If you missed the analogy, which apparently you did by wide measure, a sharp broadhead works and has an almost 80 year test period with still a 100% validation.... :laugh: And you're not going to tell me that serrated edge is superior to a straight edge are you?


----------



## buckdeer13 (Sep 12, 2013)

What have I started??? Thanks for all the replies


----------



## [email protected] (Jul 13, 2008)

Aye God, it's a wonder anybody ever killed anything with an arrow until Allen came along. But the history is different.


----------



## Roger Savor Sr (Feb 16, 2014)

rattus58 said:


> If you missed the analogy, which apparently you did by wide measure, a sharp broadhead works and has an almost 80 year test period with still a 100% validation.... :laugh: And you're not going to tell me that serrated edge is superior to a straight edge are you?

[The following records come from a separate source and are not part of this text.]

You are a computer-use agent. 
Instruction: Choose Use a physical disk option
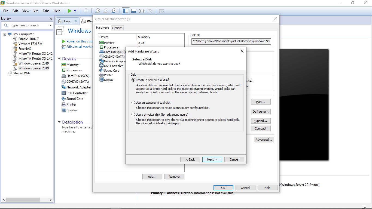(133, 114)
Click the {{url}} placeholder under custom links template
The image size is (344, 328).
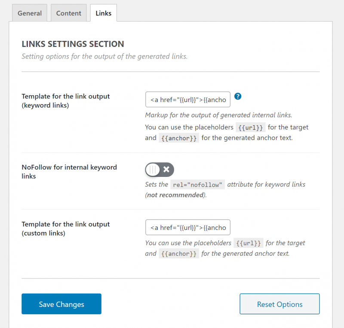[249, 243]

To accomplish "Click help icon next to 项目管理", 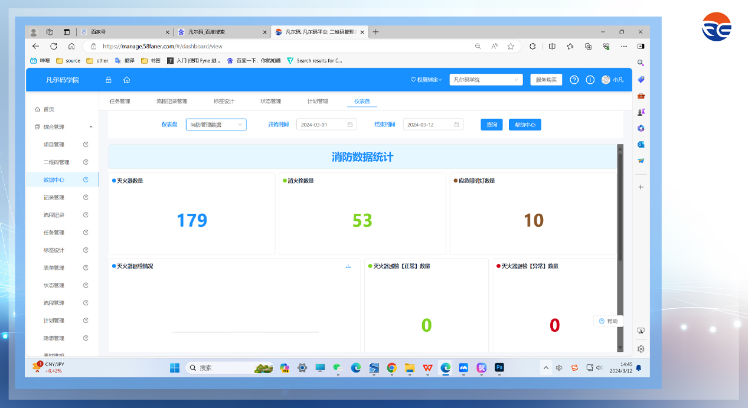I will 86,145.
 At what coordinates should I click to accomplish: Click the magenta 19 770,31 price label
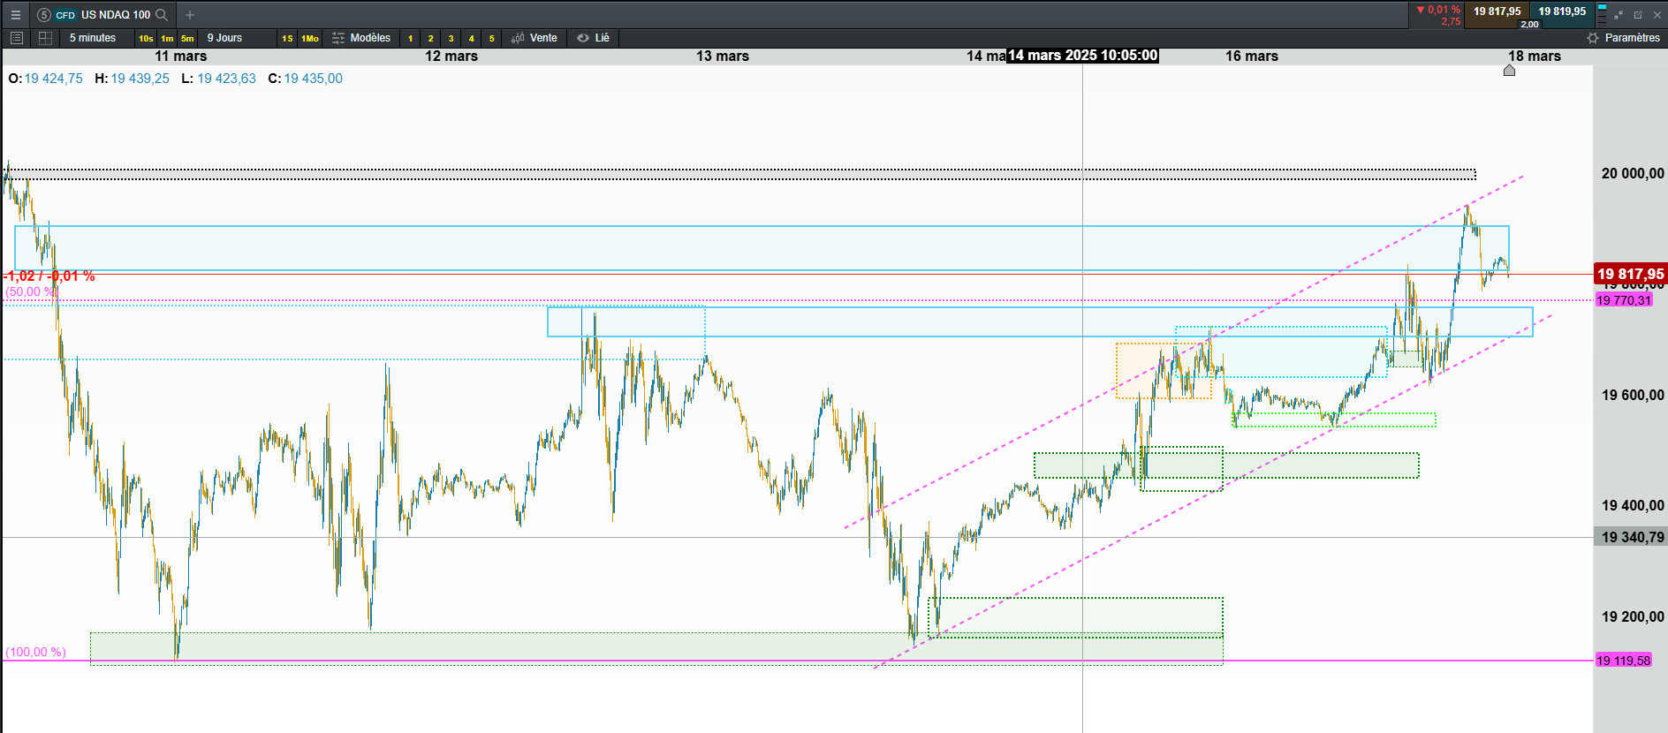(x=1624, y=300)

Really, folks were killing game as far back as "80 years"? Serrated heads were working long before The Great Depression, the Zwickey and the Ace. Guess native Americans were doing it the wrong way, apparently. And your not going to tell me which works better/best when you've not tried serrated heads, are you?.


----------



## rattus58 (Jul 9, 2007)

[email protected] said:


> Aye God, it's a wonder anybody ever killed anything with an arrow until Allen came along. But the history is different.

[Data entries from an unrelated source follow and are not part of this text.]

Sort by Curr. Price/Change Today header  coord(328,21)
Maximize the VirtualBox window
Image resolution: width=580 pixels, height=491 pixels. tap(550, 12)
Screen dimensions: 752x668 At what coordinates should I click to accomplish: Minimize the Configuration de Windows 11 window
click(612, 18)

Nah.... it was the stone point made the difference... :grin:


----------



## Yohon (Aug 28, 2003)

Dang, this one only pulls 42 lbs, shot this one walking at 13 yards, was not a pass thru but it was a really really sharp buzzcut and it went less than 100 yards....I love this stuff


----------



## rattus58 (Jul 9, 2007)

Roger Savor Sr said:


> Really, folks were killing game as far back as "80 years"? Serrated heads were working long before The Great Depression, the Zwickey and the Ace. Guess native Americans were doing it the wrong way, apparently. And your not going to tell me which works better/best when you've not tried serrated heads, are you?.

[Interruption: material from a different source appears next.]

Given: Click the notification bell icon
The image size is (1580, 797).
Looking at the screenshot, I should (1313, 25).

No... and I'm not about to. the advantage of serration, is that it cuts faster but not cleaner. They are harder to keep sharp but they, I'm told but not that I BUY but will take it on face, somewhat stronger than a straight edge... Now if you are planning on arguing with me that a stone point is superior to a sharp straight edge... have at it... If you want to continue this primitive tact with me, lets get it on.... my point is that a sharp broadhead is the essential for hunting. If you wish to argue the point that a serrated blade is SHARPER than a straight.... my argument... let the games begin..... :laugh:


----------



## Tradbow Guy (Feb 9, 2007)

kegan said:


> Big cuts mean more blood: https://www.simmonssharks.com/


The tree shark is what I plan to hunt with. I really love the design and size of the head. That thing is just nasty. Never went with anyones opinion on heads though always tested and decided for myself, encourage all here to do the same. I took many many deer with Montecs when people were complaining they weren't sharp enough or strong enough to kill and leave good blood trails (One deer left a blood trail on the ground about 6" wide all the way to where he was laying dead). Tried a popular mech head against my better judgement, only deer I ever almost lost, took 2 full days of tracking and losing needle point blood drops before I found him, and he'd been mostly consumed by coyotes. Examination of the wound confirmed the shot was where I wanted it, have no clue what the BH did because it was not recovered.


----------



## Tradbow Guy (Feb 9, 2007)

rickstix said:


> Short answer is “yes”…and the other side of having done it is when thoughts begin to arise as to what might have been “improved”…or not. We all come to our own conclusions based our own experience…and we also process theories in individual fashion. If we get the results we’d hoped for then certain theories appear to hold water. Generally, this applies similarly to the multitude of variables in the equation as it does to the basic question: “is 40 lbs. at 20 yards enough”…which presently remains theoretical to the OP.
> 
> Anyhow, the question prompts me to tell a story I’ve told a few times before.
> 
> ...


I mostly agree with this. While I do prescribe to the maximum damage, heaviest poundage, least margin of error for myself, as you said, if you put a field point through both lungs the deer is going down. A good example of why I like to maximize my deer though, one deer I shot I did not get a passthrough on, and due to the angle from my treestand the shot had to be placed a little high to get the propper angle into both lungs. As a result of the high angle and the arrow not passing through there was no blood at all, I couldnt find a single drop of blood. A less experenced hunter may have gave up there thinking they had missed, however I was confident I made a good hit so I did a grid search of the area and found the deer laying dead about 40 yards away. When I opened it up blood poured out everywhere from where it had pooled inside the animal. My point is, I do think it matters to a degree how your gear performs. Even if all broadheads kill, I do not believe they all perform equally.


----------



## spookinelk (Feb 10, 2013)

kegan said:


> Big cuts mean more blood: https://www.simmonssharks.com/


With a 40# bow small cuts mean 2 holes and better bloodtrails.... JMHO

http://www.zwickeyarcheryinc.com/ecommerce/broadheads/eskilite/5-16-eskilite-2-edge-screw-on.jsp


----------



## JINKSTER (Mar 19, 2011)

FWIW?...I'm of the opinion that within reason?...."bow weight"...has very little to do with the overall big picture of a cleanly executed harvest but imho?...here's the big things that do matter and why...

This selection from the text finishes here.